YOUR OBJECTIVE: What appears from the first line of the records below through the line containing "Download the Ignition-7.9.0-osx-installer.dmg" must be reproduced verbatim.

SOURCE MATERIAL:

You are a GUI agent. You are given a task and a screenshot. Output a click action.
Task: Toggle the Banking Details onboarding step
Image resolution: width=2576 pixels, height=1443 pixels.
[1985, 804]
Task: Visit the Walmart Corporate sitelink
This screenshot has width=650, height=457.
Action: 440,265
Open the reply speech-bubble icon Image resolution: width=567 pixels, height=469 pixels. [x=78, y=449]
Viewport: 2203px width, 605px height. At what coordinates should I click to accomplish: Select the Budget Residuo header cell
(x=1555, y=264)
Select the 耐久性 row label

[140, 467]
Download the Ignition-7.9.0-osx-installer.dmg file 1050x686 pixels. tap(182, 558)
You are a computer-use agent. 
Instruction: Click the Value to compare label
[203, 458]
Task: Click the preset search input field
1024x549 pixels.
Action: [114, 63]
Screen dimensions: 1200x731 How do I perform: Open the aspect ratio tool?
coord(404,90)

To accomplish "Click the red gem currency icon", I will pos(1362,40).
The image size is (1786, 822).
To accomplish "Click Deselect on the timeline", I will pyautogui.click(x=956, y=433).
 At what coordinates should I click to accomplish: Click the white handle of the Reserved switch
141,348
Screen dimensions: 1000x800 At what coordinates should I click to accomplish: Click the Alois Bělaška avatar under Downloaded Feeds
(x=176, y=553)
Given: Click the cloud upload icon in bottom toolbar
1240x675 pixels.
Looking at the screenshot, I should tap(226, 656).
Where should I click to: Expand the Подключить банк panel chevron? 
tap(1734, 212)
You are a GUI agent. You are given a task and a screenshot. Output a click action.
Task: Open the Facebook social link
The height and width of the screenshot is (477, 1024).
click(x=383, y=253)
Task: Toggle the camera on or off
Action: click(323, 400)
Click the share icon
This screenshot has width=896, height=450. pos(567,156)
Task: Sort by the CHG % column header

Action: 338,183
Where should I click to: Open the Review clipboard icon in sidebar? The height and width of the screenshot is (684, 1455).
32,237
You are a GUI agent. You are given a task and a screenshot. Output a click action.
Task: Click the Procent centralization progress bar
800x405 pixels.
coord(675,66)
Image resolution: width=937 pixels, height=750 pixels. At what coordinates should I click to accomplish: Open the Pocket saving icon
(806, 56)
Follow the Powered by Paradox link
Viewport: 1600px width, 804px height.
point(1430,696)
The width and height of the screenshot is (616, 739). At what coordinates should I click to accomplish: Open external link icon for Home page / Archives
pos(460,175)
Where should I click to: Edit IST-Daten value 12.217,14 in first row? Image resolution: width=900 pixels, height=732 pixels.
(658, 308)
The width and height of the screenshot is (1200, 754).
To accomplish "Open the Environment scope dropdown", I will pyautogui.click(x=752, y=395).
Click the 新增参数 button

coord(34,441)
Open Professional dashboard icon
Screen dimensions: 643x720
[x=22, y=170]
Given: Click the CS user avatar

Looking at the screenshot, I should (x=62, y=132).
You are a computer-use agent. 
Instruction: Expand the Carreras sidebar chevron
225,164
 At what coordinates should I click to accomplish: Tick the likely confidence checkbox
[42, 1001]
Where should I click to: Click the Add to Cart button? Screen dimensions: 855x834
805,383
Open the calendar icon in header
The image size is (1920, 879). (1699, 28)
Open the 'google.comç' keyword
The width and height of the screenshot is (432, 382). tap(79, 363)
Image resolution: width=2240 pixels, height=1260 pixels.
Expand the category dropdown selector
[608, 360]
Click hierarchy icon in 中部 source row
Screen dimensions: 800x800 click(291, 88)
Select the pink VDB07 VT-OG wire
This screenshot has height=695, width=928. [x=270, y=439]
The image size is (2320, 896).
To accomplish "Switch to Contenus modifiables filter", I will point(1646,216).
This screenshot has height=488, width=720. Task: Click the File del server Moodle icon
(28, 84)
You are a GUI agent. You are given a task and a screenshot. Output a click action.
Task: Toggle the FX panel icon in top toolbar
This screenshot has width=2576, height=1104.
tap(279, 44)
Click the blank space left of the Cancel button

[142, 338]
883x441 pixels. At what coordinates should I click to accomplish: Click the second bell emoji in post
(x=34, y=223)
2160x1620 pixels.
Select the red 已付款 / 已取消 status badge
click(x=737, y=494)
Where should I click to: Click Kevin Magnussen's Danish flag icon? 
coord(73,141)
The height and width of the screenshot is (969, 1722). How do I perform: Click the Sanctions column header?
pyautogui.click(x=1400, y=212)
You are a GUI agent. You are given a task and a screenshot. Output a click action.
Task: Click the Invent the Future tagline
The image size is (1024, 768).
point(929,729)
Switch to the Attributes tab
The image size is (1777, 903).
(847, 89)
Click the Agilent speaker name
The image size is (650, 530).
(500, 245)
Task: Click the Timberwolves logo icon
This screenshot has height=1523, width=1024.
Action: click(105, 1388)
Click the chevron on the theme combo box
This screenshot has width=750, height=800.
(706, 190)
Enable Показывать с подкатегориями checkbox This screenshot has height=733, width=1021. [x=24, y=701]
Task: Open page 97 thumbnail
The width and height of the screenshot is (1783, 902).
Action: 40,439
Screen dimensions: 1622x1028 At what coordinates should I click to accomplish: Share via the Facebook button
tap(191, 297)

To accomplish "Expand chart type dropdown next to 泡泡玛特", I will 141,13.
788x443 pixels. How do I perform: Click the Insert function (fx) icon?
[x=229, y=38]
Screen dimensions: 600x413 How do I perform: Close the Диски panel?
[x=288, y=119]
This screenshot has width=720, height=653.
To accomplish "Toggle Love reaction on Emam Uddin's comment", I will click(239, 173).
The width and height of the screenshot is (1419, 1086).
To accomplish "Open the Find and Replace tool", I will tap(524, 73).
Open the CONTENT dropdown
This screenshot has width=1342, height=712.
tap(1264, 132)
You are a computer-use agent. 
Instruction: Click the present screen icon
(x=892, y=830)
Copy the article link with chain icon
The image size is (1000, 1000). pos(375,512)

OUTPUT:
You are a GUI agent. You are given a task and a screenshot. Output a click action.
Task: Toggle the Banking Details onboarding step
Image resolution: width=2576 pixels, height=1443 pixels.
[1985, 804]
Task: Visit the Walmart Corporate sitelink
This screenshot has width=650, height=457.
Action: 440,265
Open the reply speech-bubble icon Image resolution: width=567 pixels, height=469 pixels. [x=78, y=449]
Viewport: 2203px width, 605px height. At what coordinates should I click to accomplish: Select the Budget Residuo header cell
(x=1555, y=264)
Select the 耐久性 row label

[140, 467]
Download the Ignition-7.9.0-osx-installer.dmg file 1050x686 pixels. tap(182, 558)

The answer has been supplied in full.